-- DATA EXCERPTS follows --

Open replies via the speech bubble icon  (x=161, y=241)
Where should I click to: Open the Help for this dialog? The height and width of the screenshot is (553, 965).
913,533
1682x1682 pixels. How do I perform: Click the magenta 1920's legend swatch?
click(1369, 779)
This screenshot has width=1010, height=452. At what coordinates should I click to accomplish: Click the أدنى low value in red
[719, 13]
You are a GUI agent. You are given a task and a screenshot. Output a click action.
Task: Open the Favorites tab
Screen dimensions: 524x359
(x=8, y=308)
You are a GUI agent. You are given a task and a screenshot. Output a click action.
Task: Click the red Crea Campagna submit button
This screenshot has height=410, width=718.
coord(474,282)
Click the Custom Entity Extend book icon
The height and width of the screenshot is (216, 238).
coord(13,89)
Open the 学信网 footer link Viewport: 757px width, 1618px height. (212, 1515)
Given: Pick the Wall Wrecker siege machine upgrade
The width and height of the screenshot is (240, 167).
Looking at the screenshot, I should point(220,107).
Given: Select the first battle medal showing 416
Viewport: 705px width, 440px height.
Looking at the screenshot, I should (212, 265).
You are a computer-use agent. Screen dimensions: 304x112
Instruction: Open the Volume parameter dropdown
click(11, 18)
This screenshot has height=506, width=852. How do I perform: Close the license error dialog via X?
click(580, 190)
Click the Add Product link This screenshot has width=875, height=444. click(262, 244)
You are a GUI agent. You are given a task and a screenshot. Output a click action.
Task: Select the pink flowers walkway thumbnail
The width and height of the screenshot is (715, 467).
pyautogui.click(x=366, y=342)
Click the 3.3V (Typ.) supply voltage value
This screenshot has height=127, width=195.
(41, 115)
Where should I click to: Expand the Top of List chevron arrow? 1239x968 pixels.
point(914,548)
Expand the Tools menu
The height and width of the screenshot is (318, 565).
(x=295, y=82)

-- DATA EXCERPTS concluded --

## ACTION ITEM
Nothing but the lines from the one with "Click the 3.3V (Typ.) supply voltage value" through the end of the data above should be reproduced, each exactly, both ends included.

## RESULT FOR THIS TASK
Click the 3.3V (Typ.) supply voltage value
This screenshot has height=127, width=195.
(41, 115)
Where should I click to: Expand the Top of List chevron arrow? 1239x968 pixels.
point(914,548)
Expand the Tools menu
The height and width of the screenshot is (318, 565).
(x=295, y=82)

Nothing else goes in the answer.